From painting to teaching
Even those
who have been to the park multiple times cannot compete with the knowledge and
insight of Bruce Aiken, an Honors Faculty in Residence who
accompanied Goodwin and the students on the trip. His time at Northern Arizona
University partially funded by a grant from the Arizona Public Service, Aiken
and his family lived in the canyon for more than 30 years.
During this
time, he worked for the National Park Service, while painting what are widely
considered to be the some of the most vivid depictions of the chasm ever
captured by an artist.
The Canyon
is more than just a vista in a painting for Aiken. The world-famous artist
considers it his home. Goodwin says he didn’t have to ask Aiken twice – or even
once – to come.
“Bruce was
very excited about sharing what he knew about the Grand Canyon, including his
experiences and his insights,” Goodwin says. “I had originally just asked him
to come speak to the class, but when I told him that we planned on driving up
here, he asked to go.”
The students
were afforded a chance to spend the day listening and learning from Aiken, who
has had his works featured in the White House and by NASA.
“Bruce’s
talks were amazing,” Goodwin says. “I was blown away by what he said – he
really brought the issues the Grand Canyon faces to the students and made them
relevant. He was able to point out things about the Canyon that most wouldn’t
have seen. He was tremendously inspirational for the students.”
Nature in danger
Goodwin was
glad that his students were able to see the Canyon and marvel at the incredible
rock formations through a scope he brought along. However, much of the
education that took place at the Canyon was not about geology, but about how
the environmental protection of the national park has been breached in the past
and may be violated in the future.
The class
hiked out to Maricopa Point, where a pier of the Canyon wall juts out into the
abyss. Here, Goodwin showed the class the Orphan Mine, where uranium was mined
out of the wall of the Grand Canyon for almost twenty years until the shaft’s
closure in 1972, when such mining became politically unpopular.
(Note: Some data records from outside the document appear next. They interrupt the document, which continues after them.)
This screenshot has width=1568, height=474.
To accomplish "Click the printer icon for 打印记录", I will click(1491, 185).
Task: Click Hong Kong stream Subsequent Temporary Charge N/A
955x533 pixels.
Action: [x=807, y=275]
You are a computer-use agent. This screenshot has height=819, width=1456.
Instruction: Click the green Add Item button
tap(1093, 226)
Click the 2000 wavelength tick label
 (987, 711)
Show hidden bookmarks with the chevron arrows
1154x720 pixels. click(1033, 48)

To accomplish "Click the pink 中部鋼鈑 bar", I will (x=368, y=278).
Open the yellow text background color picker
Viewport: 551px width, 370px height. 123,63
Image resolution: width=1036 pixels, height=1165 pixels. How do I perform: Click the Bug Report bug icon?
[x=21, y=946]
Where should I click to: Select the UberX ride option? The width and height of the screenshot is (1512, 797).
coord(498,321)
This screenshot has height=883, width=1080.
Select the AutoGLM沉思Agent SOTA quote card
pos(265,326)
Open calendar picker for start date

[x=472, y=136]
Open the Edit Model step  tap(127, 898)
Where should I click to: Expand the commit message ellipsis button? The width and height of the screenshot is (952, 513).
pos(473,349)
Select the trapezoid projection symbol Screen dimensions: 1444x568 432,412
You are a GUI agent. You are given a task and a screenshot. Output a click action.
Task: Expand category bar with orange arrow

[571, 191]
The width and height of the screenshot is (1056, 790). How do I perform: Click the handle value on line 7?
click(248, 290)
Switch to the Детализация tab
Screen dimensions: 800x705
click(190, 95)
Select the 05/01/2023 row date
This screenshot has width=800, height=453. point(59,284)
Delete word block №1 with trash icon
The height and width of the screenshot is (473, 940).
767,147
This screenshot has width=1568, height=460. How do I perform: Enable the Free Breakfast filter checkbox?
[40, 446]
The cleanup of
the mine is still ongoing, and has cost the federal government millions of
dollars thus far.
“In class,
we’ve been talking about environmental issues, which includes mining in the
Grand Canyon,” Goodwin says. “There is still contamination from mining here. We
can talk all the time about environmental degradation in the Grand Canyon, but,
when students actually go out there, they can see the smog and haze. It becomes
a real thing – that’s part of the experience.”
Goodwin says
the goal of his class is to get students to think about ethics as more than
just the way people treat one another – both now, and after the class is over.
“Fifty years
ago, ethics was always just about ethics between people,” Goodwin says. “Then,
we started thinking about other forms of ethics. An entire generation said,
‘You know, we need to think about the responsibilities we have.' It’s thinking about global issues with regard to nature, animals,
habitats, future generations, and the health of the world, as a whole.”